Dengan sesenggukan, Kimberly berkata, "Sudah nyaris seminggu. Aku tak bisa menghubungi nomor ponselnya dan dia pun tinggal sendirian di apartement nya. Aku sudah mencari ke tempat-tempat yang memungkinkan dia berada, tapi nihil," kata Kimberly, berusaha untuk tetap menjelaskan kondisi pacarnya walau tenggorokannya terasa mencekat.
Tanpa diduga, polisi paruh baya itu terkekeh, mengusap sudut matanya seolah pengakuan Kimberly adalah sesuatu yang lucu. "Kau yakin ini bukan usahanya untuk mengakhiri hubungan kalian? Mungkin kau terlalu posesif atau-"
"Apa?!" Kimberly mengerutkan keningnya tak terima. Ia menatap tajam tanpa memedulikan jabatan apa yang dimiliki pria paruh baya dengan kumis tebal tersebut. "Bisa kau ulangi perkataanmu, tuan?"
"Hahh.. aku tak habis pikir. Nona, aku rasa kau perlu menjaga etika mu sebelum kau menjaga hubunganmu."
"APA?!" Sontak Kimberly bangkit berdiri dengan mata sembab yang makin tajam, membuat pria kumis tebal sedikit terkejut. "Kau-" Ketika baru saja Kimberly hendak menunjuk wajah pria kumis tebal dengan telunjuknya, seketika seorang pria lain tiba-tiba datang dan memotong ucapannya. "Hey, cukup," potongnya.

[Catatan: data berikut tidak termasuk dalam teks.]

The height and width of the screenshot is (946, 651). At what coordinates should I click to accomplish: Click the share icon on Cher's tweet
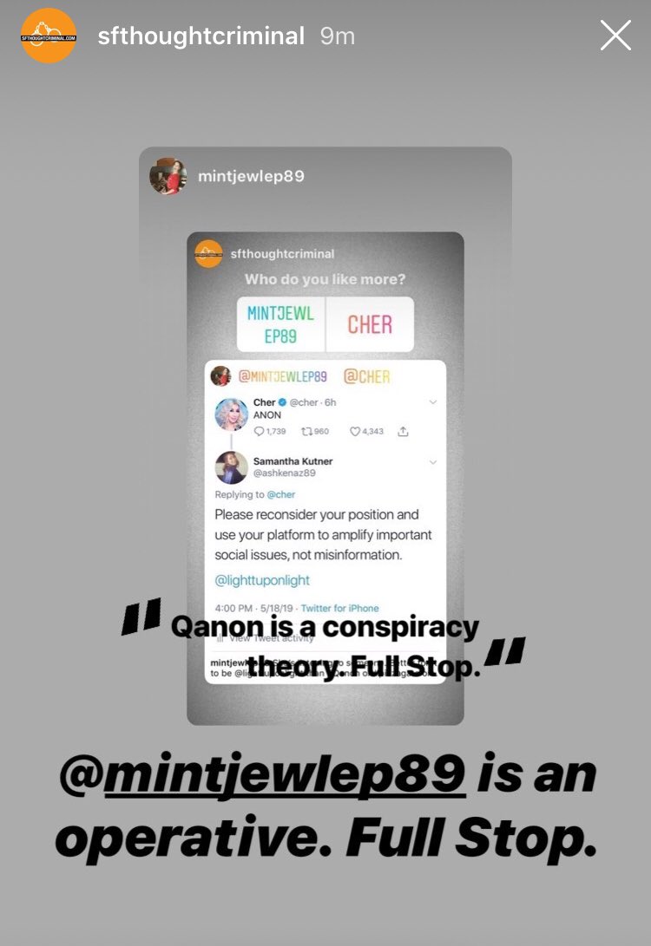point(404,431)
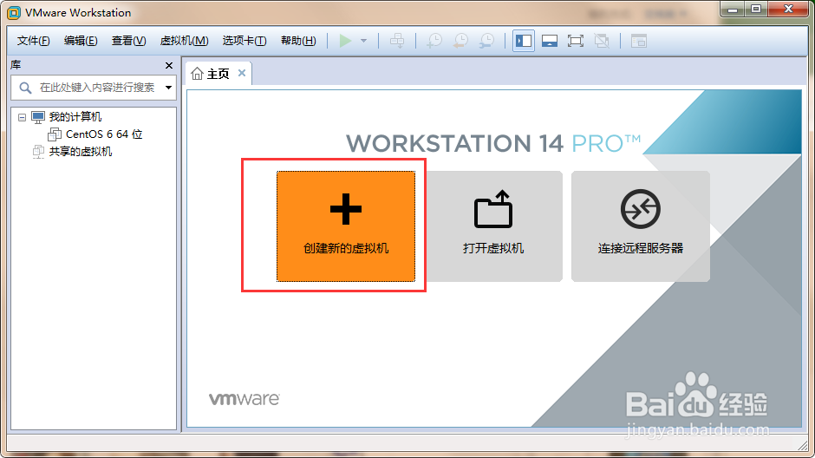This screenshot has height=458, width=815.
Task: Click the take snapshot toolbar icon
Action: pyautogui.click(x=434, y=41)
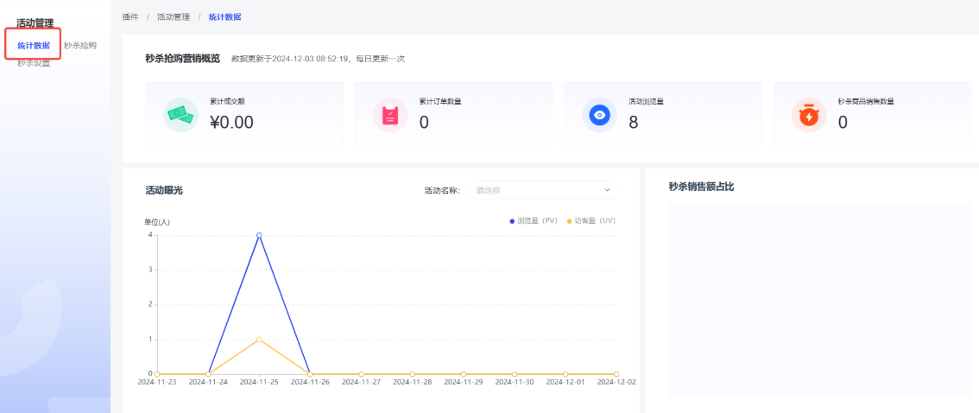Image resolution: width=979 pixels, height=413 pixels.
Task: Click the 活动浏览量 value 8
Action: pos(633,123)
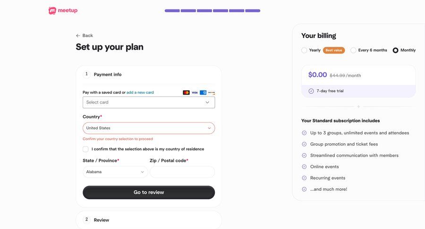Open the Country dropdown showing United States

pos(149,128)
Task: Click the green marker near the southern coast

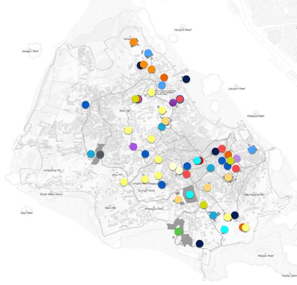Action: 179,231
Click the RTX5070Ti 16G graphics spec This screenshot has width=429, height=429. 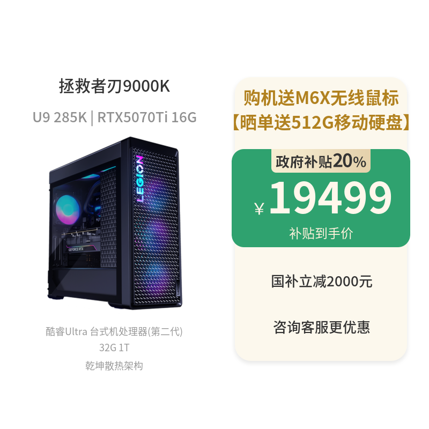click(147, 117)
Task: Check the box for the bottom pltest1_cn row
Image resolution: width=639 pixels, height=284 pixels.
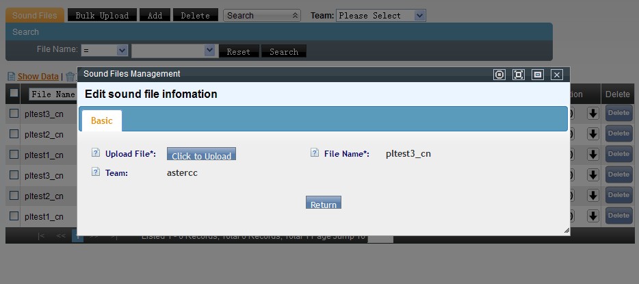Action: point(14,216)
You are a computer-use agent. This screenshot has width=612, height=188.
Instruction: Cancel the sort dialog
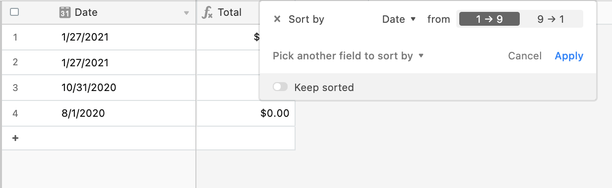click(x=525, y=56)
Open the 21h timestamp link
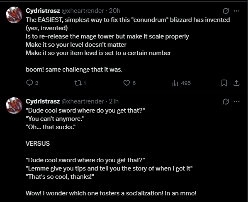248x202 pixels. (114, 101)
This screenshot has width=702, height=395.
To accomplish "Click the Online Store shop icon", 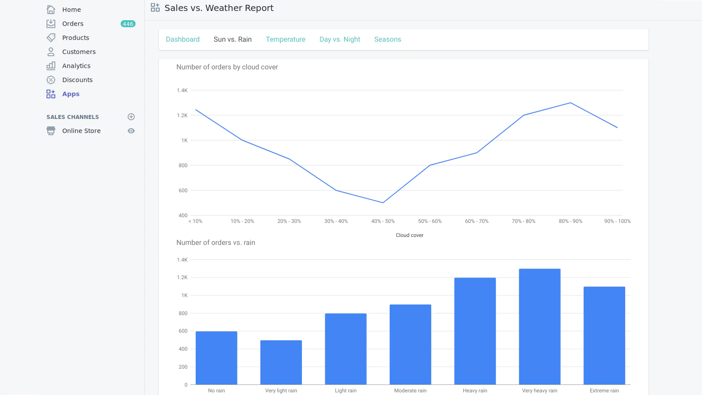I will pos(51,131).
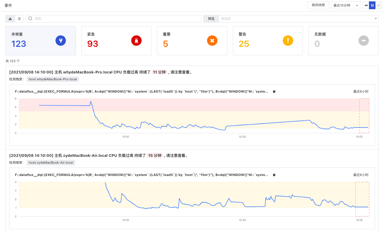This screenshot has width=385, height=232.
Task: Click the 保存快照 button
Action: (318, 5)
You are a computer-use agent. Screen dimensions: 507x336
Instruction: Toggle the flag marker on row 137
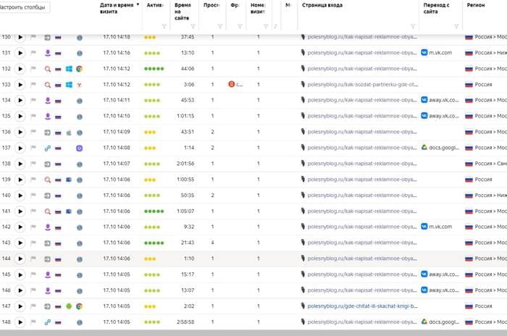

Kimberly baru saja akan menatap marah pada pria maskulin bernametag Jackob Halburt itu kalau saja Jackob tidak bersedekap dada sembari berujar pada pria kumis, "Sebaiknya kau yang jaga etikamu, pak. Dia kemari bukan tanpa alasan," Jackob kini memandang Kimberly dengan senyum ramah di bibirnya. "Benar?"
Kimberly tersenyum sumringah. Ia balik memandamg penuh harap pada Jackob sambil mengangguk cepat. Sementara Jackob mulai merentangkan tangannya seolah memberi jalan untuk Kimberly. "Lewat sini, nona."
Usai memastikan Kimberly telah berada disampingnya, Jackob sedikit membungkukkan tubuhnya pada pria kumis tebal pertanda hormat, lalu ikut berjalan beriringan dengan wanita harum strawberry itu. "Jadi, apa masalahmu?" tanya Jackob dengan nada sopan, membuat Kimberly merasa gugup ketika menjawabnya. "Pacarku menghilang sekitar hampir seminggu dan aku tidak bisa mencarinya kemana pun," jawab Kimberly, ia kembali mengeluarkan handphonenya yang sudah berisi foto ia dengan kekasihnya. "Foto ini terakhir kali di ambil tepat sehari sebelum ia menghilang, aku harap ini bisa membantu," tambahnya.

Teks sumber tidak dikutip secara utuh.